Injury. It happens to all of us.

In this case, it happened to my right knee. While skiing/trying to catch up with my youngest daughter, I followed her over a jump. Regret arrived almost as quickly as the decision was made, only to be overshadowed by intense pain.

Obviously, it was not a great decision. That split second resulted in numerous bags of ice, pain relievers, doctors visits, x-rays, and some physical therapy.

But, we all sustain injury. Injury may be physical, emotional, or relational. Injury can happen at home, at work, on the slopes, or just about anywhere.

Injury will happen.

Some injury can be prevented, but not all.

During injury, we have to manage the pain, rest, and rebuild.

The choices we make after injury may be the most important.

We may choose to avoid.

We may choose to fear.

We may choose to stop trying.

We may choose to try again, but perhaps with a little more caution/wisdom.

The decisions we make after injury determine if our world becomes a smaller place, with less risk, less adventure.

Keeping our world big after injury is its own risk.

As my leg healed and the pain left, I kept anticipating that the pain would return. My steps were more cautious, and the memory of the pain was almost as real as when it actually hurt.

The other night was my first time chaperoning without skiing. I was not ready to put on those skis, so I modified my role. I encouraged the kids. I made sure they all knew where they were going, and cheered them on.

I have decided to ski next week. I am making the choice to keep my world big, despite the fear and memory of the pain, and possibility of another injury.

Where has injury impacted you?

What choices can you make after injury?

To continue in my role from the other night…

Don’t give up.

You can do it.

Keep your world big.

Get back up.

Get back on those skis.

“I am good as possible”

I live in New Hampshire. With the exception of my time in the Navy and a few years of grad school, I have lived here my whole life.

Every winter, it snows here…a lot. The world slows down, and we tend to hibernate and stay inside more.

I have a confession: I never learned to ski.

Combine this fact with the fact that I agreed to chaperone my daughter’s ski club helped prompt me to do something that I have been meaning to do for years: learn to ski.
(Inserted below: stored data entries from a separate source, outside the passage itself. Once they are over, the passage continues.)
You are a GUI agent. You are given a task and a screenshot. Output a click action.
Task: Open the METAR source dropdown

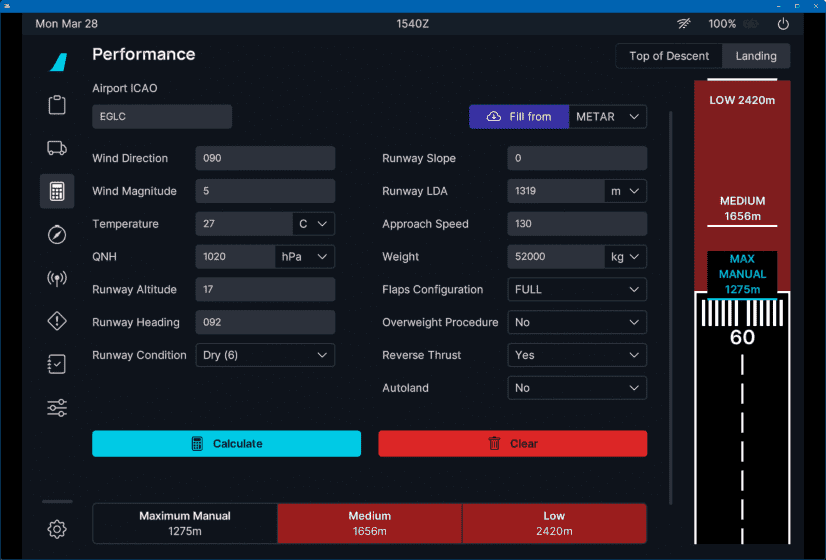(608, 117)

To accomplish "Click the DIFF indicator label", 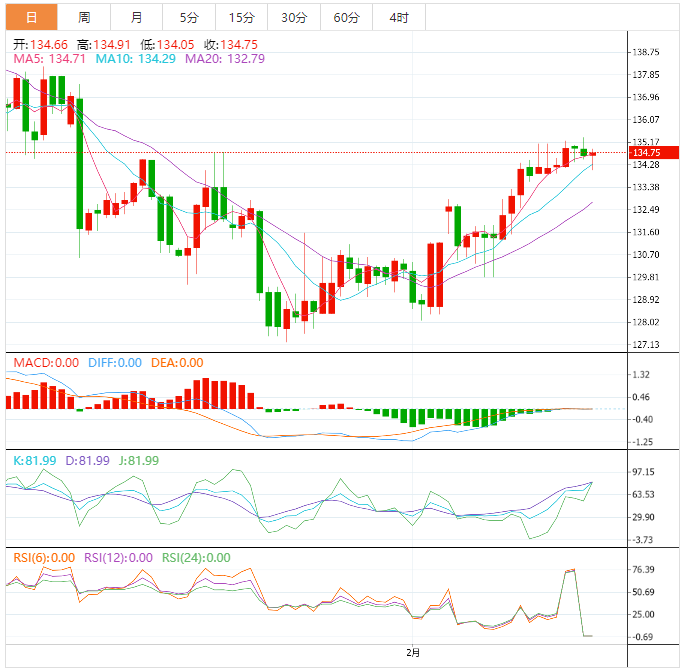I will [115, 363].
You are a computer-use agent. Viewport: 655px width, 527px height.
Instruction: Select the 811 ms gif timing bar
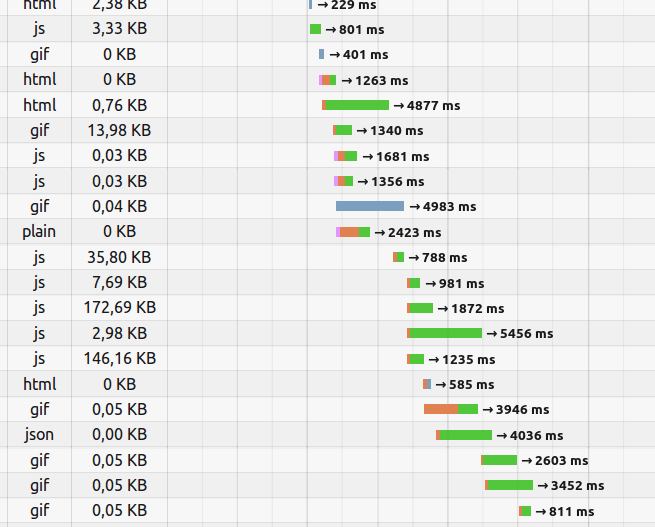point(525,511)
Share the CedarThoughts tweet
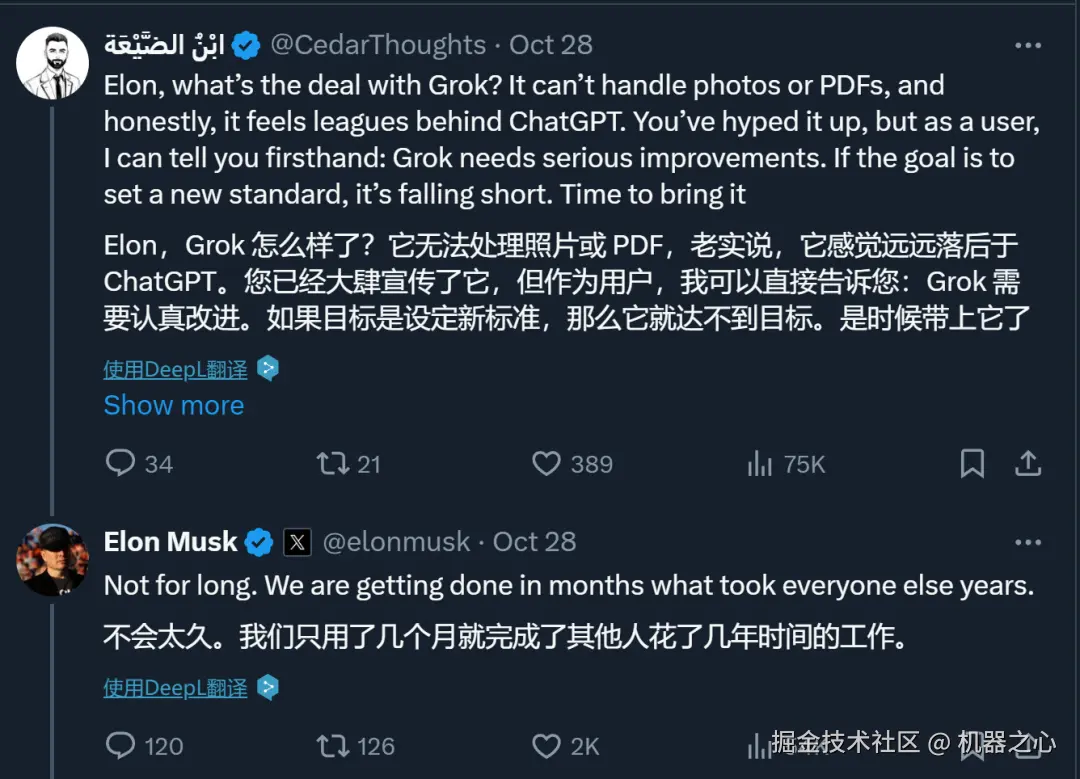 click(x=1028, y=463)
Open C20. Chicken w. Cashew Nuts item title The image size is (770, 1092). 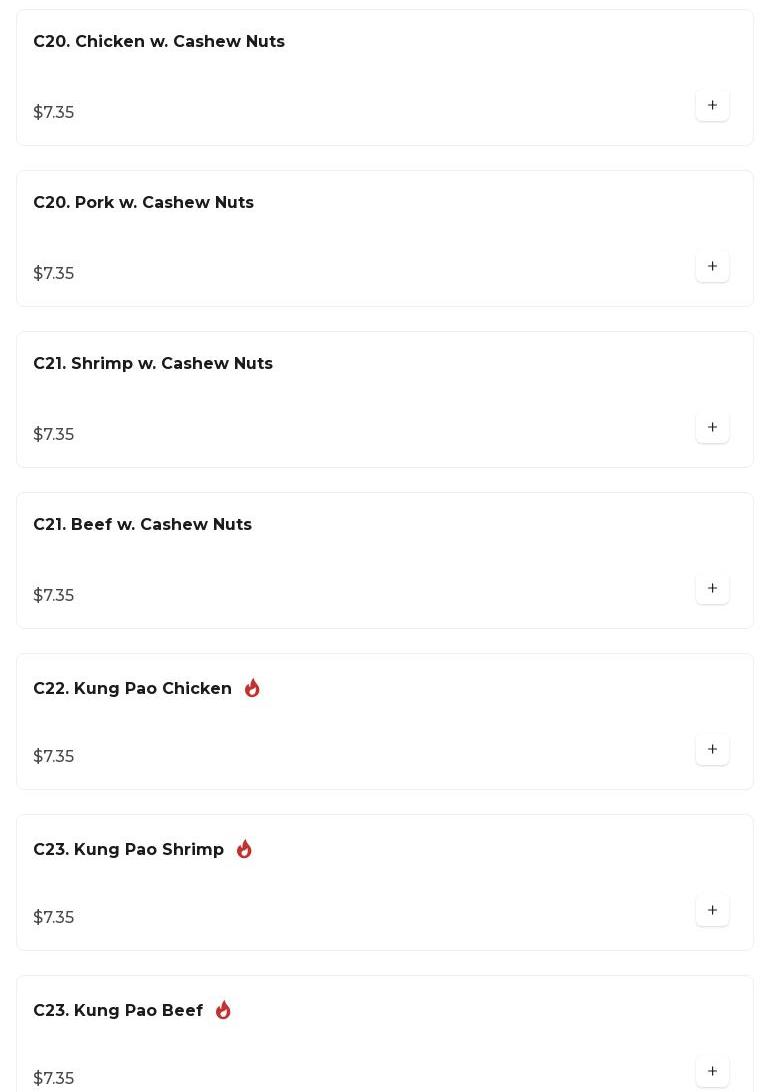[159, 41]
At 44 years old, I decided to stop putting this off and start taking a lesson (the Sunday before a Wednesday ski club). Despite my initial fear, of falling and/or making a fool of myself, the lesson went well and I had enough skills to chaperone. Enough skills to get by. I stared to wonder if I needed additional lessons.

I told this story to a friend. This friend had a story for me. Years ago when their young child was learning to ski, their family would spend days on the slopes. Most of the day was spent in lessons, and occasionally they would “free ski” afterwards. Their child had good skills and some natural talent for skiing and could out-ski most of their peers. The lessons continued.

After lunch, most of the family was going to ski the slopes and the young child had to return to their lesson. The child wanted to ski with the rest of the family, but the lesson continued in the afternoon. A meltdown ensued with this youngster trying to find a reason why they didn’t need to continue the lesson.

“I don’t need another lesson. I am good as possible!” they screamed.

We laughed at the story, but those words remained. “I am good as possible.”

How often do we think we are good enough at something and fail to continue to learn and challenge ourselves? When does “good enough” satisfy us so that we stop refining our skills? Lessons can be boring, especially when compared to skiing down the slopes.

For me, I decided to continue with the lessons. But this story and those words caused me to look to at my own life to see where I have shouted “I am good as possible” instead of realizing that I could improve with just a few more lessons.

Learning to Ski

P.S. For anyone who thinks they are too old, tired, experienced, afraid, (insert word here) to try something new, my instructor told me about a 78 year-old grandfather who decided to learn to snowboard so he could go down the slopes at least once with his grandchildren. And he did!